Vehicular ad hoc networks (VANETs) involve providing communication and exchange of information among vehicles, infrastructure, and other road users by integrating them into a network. These communication capabilities have contributed to various advancements, such as intelligent transportation systems and autonomous driving. VANETs enable efficient traffic management, offering safety and comfort to the vehicle and road users. VANETs can also support the dissemination of information about emergency events. In VANET architecture, the roadside infrastructure typically comprises roadside units (RSUs) deployed at specific points alongside the roads. The vehicles communicate with each other and with the infrastructure using an on-board unit (OBU) installed in the vehicle [,]. The vehicles connected to the network periodically transmit basic safety messages, also called beacon messages. These beacon messages contain information on real-time parameters of vehicles, such as speed, location, acceleration, etc. The vehicles also transmit event-based messages about specific events, such as road congestion or crashes [].
There can be potential malicious vehicles in VANETs that broadcast false information to create impressions of a fake event or road congestion for their selfish benefits. A malicious vehicle may broadcast false information individually, or there may be collusion among attackers, where they collectively launch a false information attack to increase the credibility of the attack []. The security of VANETs from the malicious activities of these nodes is vital considering the possible effects on public safety. However, ensuring the security of VANETs faces challenges arising from the wireless communication involved and the distinctive features of these networks, such as high mobility, intermittent connectivity, changing topology, difficulty in trust evaluation, validation of information shared by the nodes, etc. [,]. Despite these challenges, securing VANETs from false information attacks is essential as such attacks may lead to hazardous consequences due to the actions of vehicles in response to receiving false information [].
The existing techniques in the literature for detecting false information attacks in VANETs use various approaches such as machine learning, blockchain, trust scores, statistical methods, etc.
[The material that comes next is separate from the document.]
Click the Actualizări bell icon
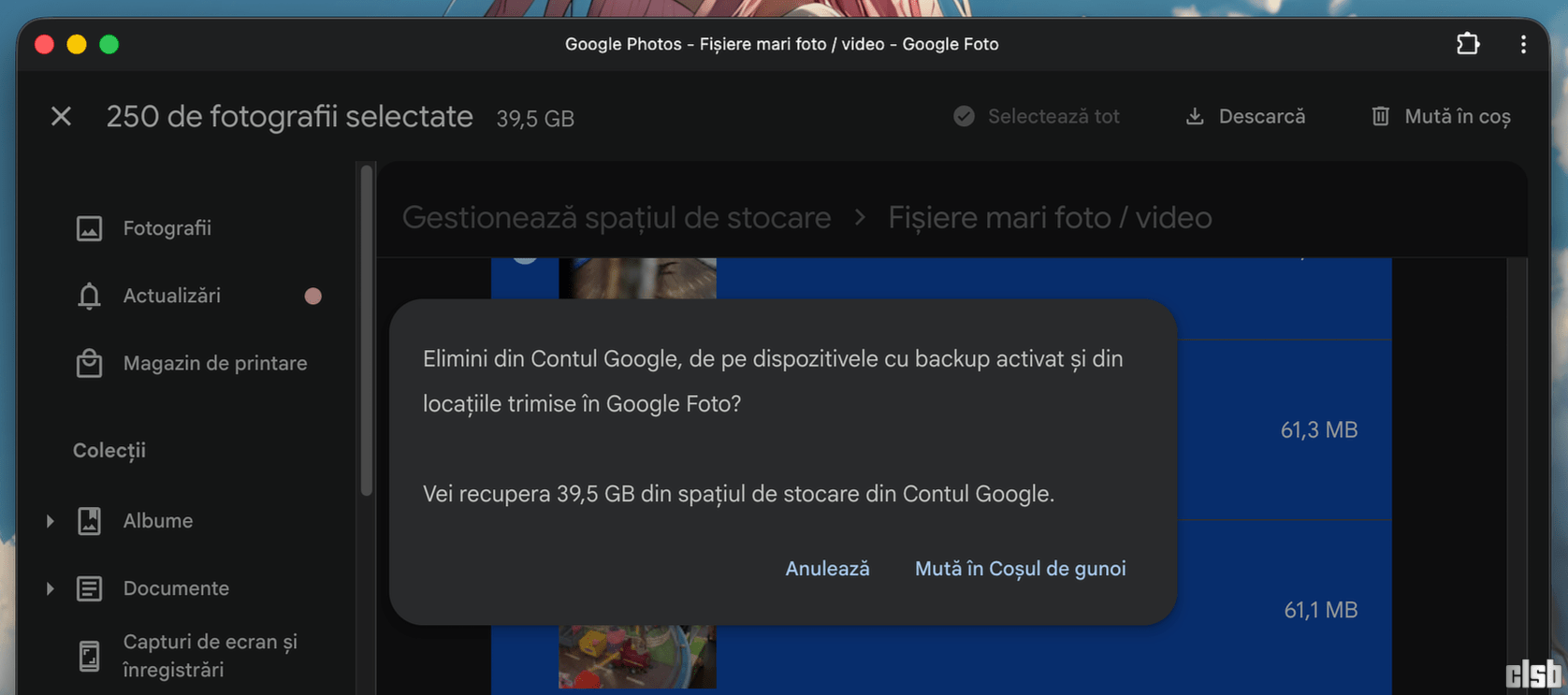Image resolution: width=1568 pixels, height=695 pixels. click(x=89, y=297)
These techniques are computationally expensive, leading to high processing delays, or they depend on roadside infrastructures or coordination among vehicles. However, intermittent connectivity in VANETs may impact the accurate and timely detection of attacks in a coordinated environment due to the loss of connectivity or messages between the coordinating vehicles. Some techniques (discussed in Section 2) use historical information about vehicles in the detection process. Some other techniques (discussed in Section 2) use artificial data to train machine learning or statistical models used in the detection. It is not always feasible to have historical information about vehicles, as in the highly dynamic scenario of VANETs new vehicles may join the network on the fly. Moreover, the use of historical data leads to higher processing delays. Similarly, if artificially generated data do not correspond to the real scenario where a technique needs to work, the detection accuracy can be reduced.
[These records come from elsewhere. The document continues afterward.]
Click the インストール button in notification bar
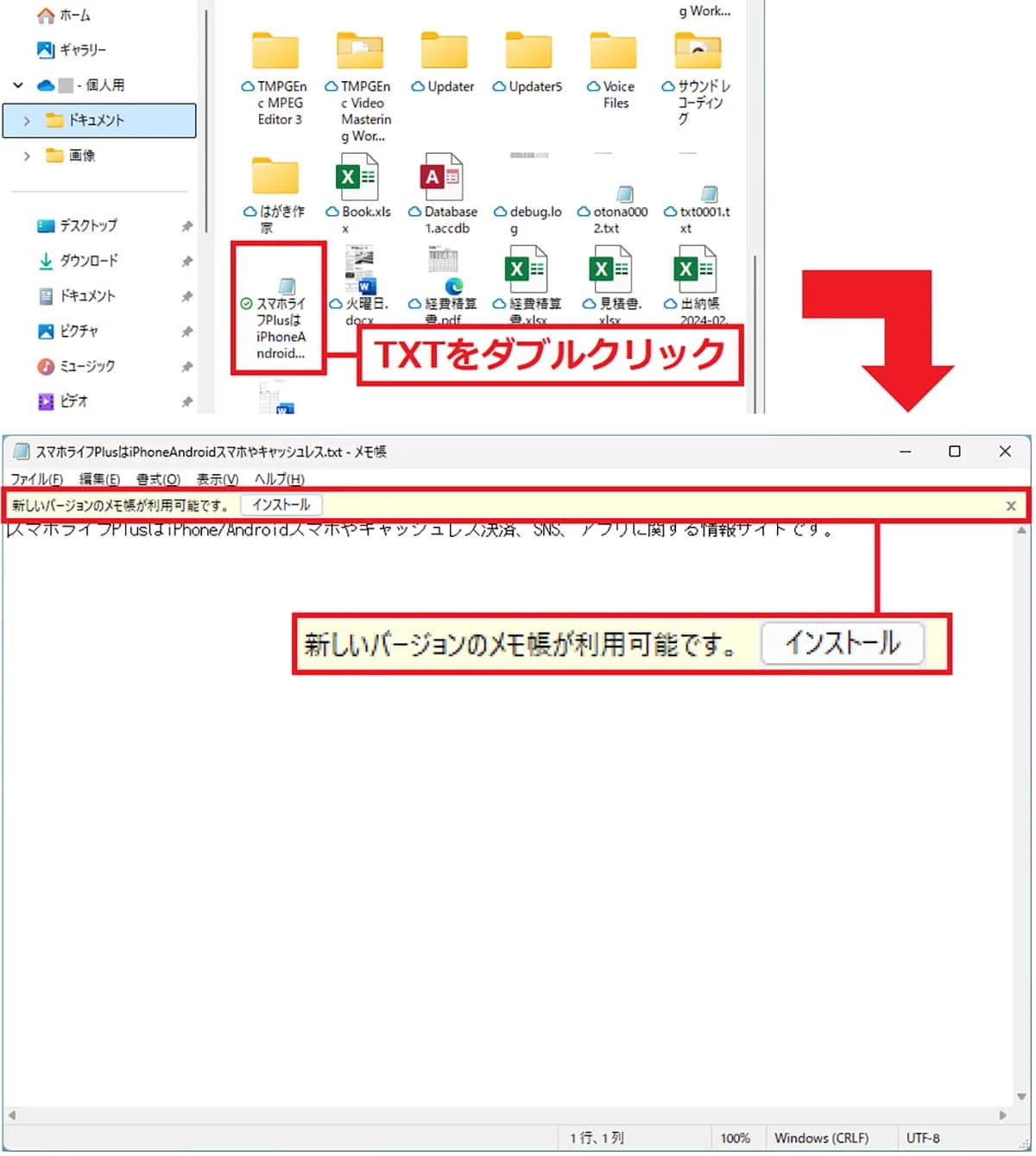 tap(281, 505)
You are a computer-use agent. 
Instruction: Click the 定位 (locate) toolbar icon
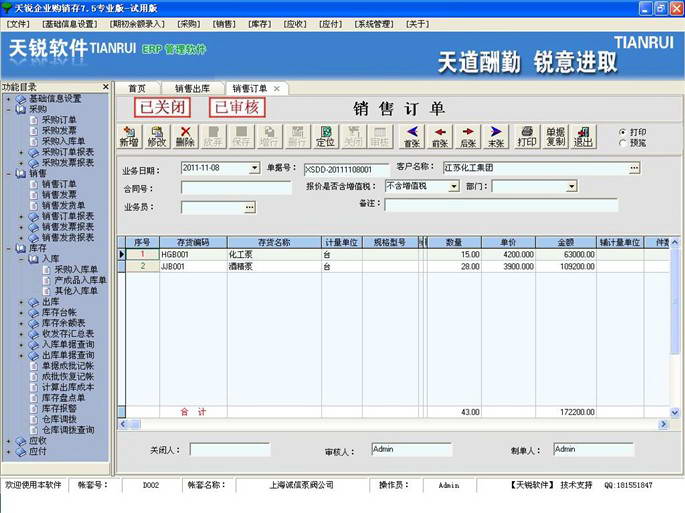(x=325, y=136)
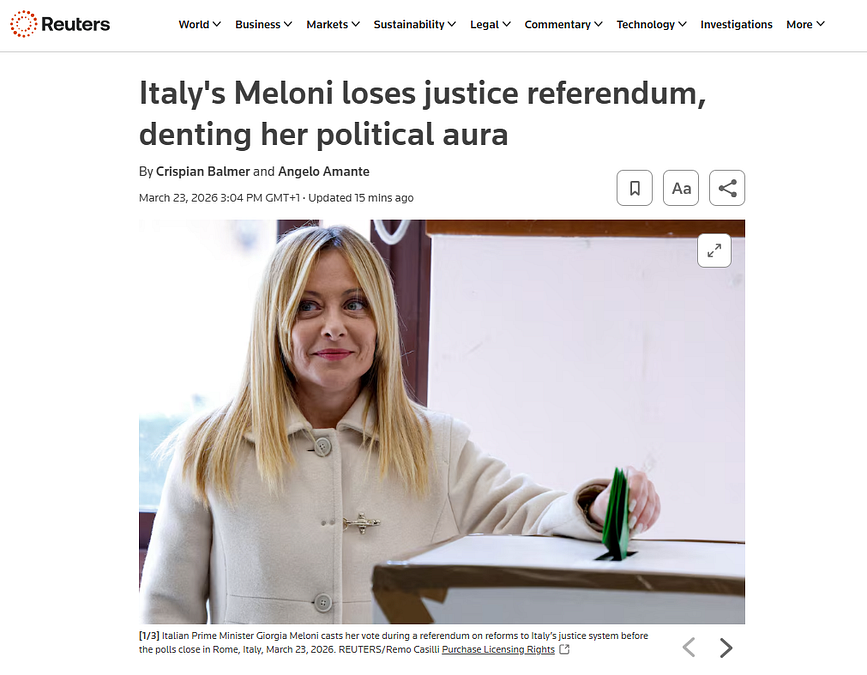This screenshot has height=675, width=867.
Task: Open author Crispian Balmer's page
Action: point(203,171)
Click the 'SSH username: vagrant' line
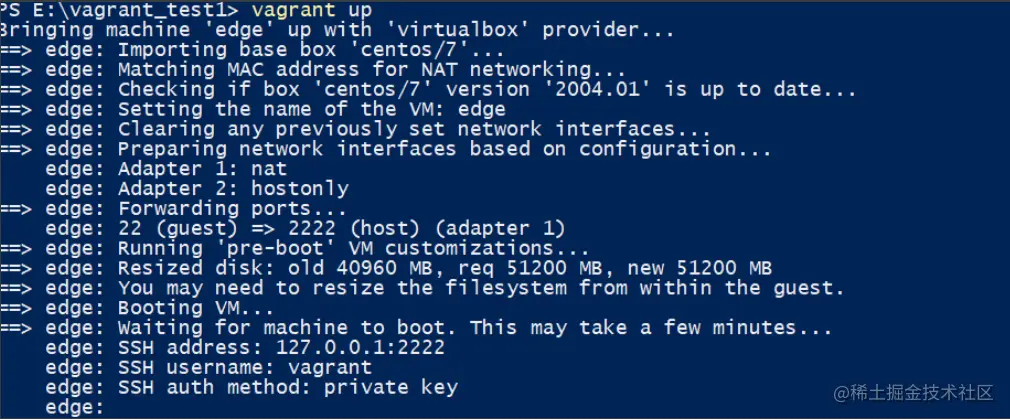Screen dimensions: 1010x419 [244, 367]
The RSU-based Online Intrusion Detection and Mitigation (RSUOIDM) technique proposed in [] uses historical data in the communication range of RSUs to train a non-parametric anomaly detection model. The RSUs use their trained models to detect false information in newly received information by comparing it with the detection model and computing an anomaly score. The reliance on historical data incurs an initialization delay for the technique. Moreover, if the traffic pattern changes in the communication range of an RSU from the time when the historical data were collected to the time of evaluation, the detection accuracy of this method is reduced. An unsupervised machine learning-based approach is adopted in [] that uses data clustering for false information detection. In this Data Clustering-based False Information Detection (DCFID) technique, the vehicles are clustered into two distinct groups, benign and malicious, based on the similarities in the information transmitted in the beacon messages from the vehicles. This technique offers high detection accuracy. However, it works under the strict assumption that all the malicious vehicles transmit the same false information in their beacon messages; though in real scenarios there may be more than one group of malicious nodes, each group transmitting different false information.
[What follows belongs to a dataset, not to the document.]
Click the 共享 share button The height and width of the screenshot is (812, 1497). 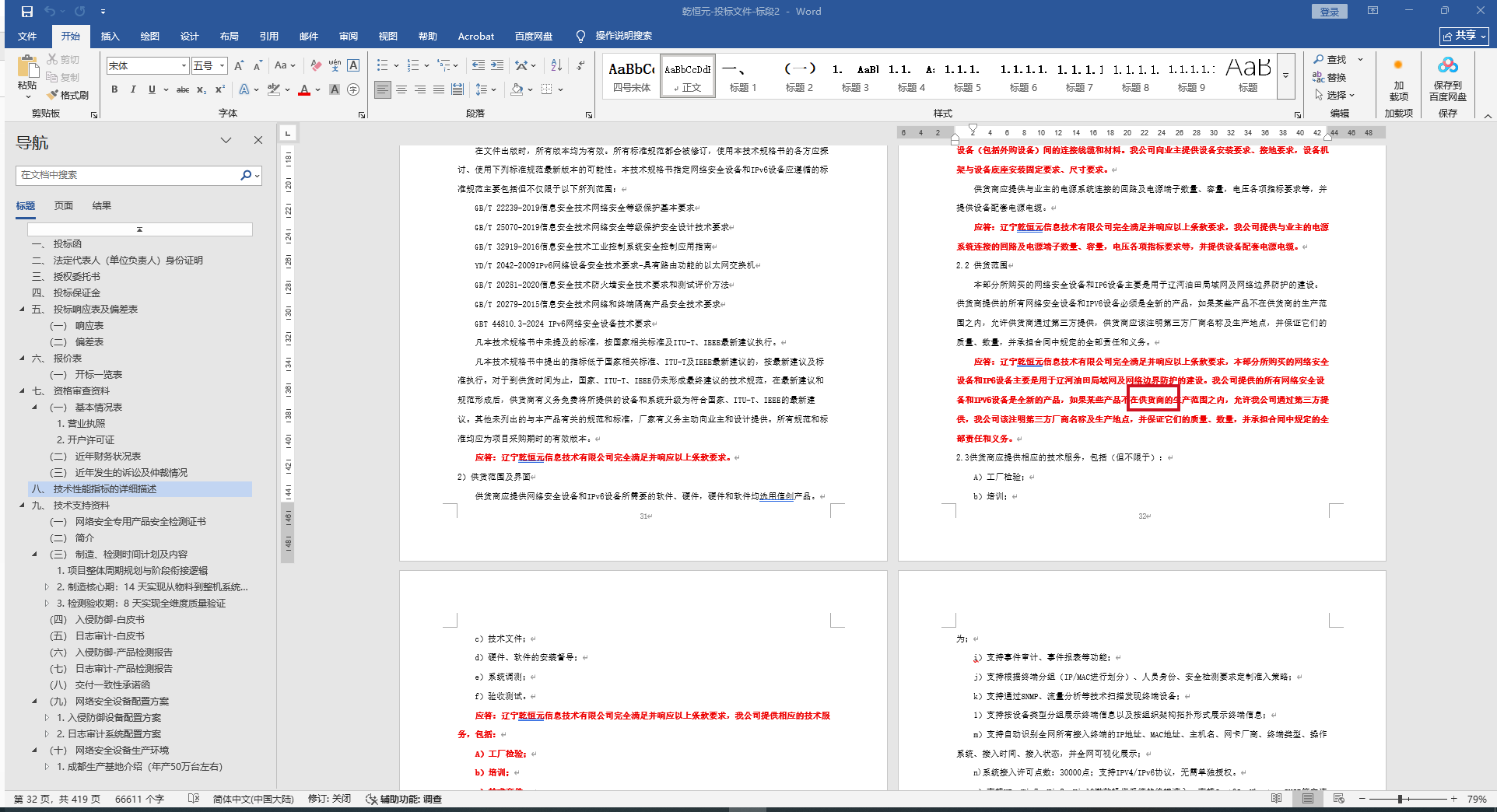(1464, 36)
To address the limitations of the existing approaches, we propose a false information attack detection technique using an unsupervised anomaly detection approach. Specifically, we use the distance-based anomaly detection technique in our framework to detect false information based on the real-time characteristics of the network. The proposed technique can be used independently by a vehicle without relying on roadside infrastructure or other vehicles to detect false information broadcast by other vehicles in its communication range. We use an approximation technique in the anomaly detection process and avoid multiple scans over the data to reduce the processing delay. The proposed technique enables fast and accurate detection of false information attacks and offers 30% lower data processing delay and a 17% lower false positive rate compared to the state-of-the-art techniques [,], as validated by the performance evaluation results.
The novelty of the proposed technique comes from the detection of false information attacks based on only real-time characteristics of the network, without depending on either historical or artificial data, or coordination among vehicles. The motivations for the proposed technique are to achieve high detection accuracy and a low data processing delay in false information detection at a high proportion of malicious nodes. The performance of the proposed technique is evaluated using the SUMO and OMNET++ simulators considering up to 40% of malicious nodes in the network. The results show that the proposed technique meets our objectives, offering 30% lower data processing delay and a 17% lower false positive rate in scenarios with high proportions of malicious nodes.
The following are the contributions of this paper:
  • We propose a technique for detecting false information attacks in VANETs using distance-based anomaly detection.
  • We optimize the detection process using approximations in anomaly detection and avoiding multiple scans over the data to reduce data processing delays. We design an algorithm for this approximation using data binning.
  • We perform extensive simulations to evaluate the performance of the proposed technique in urban and highway scenarios.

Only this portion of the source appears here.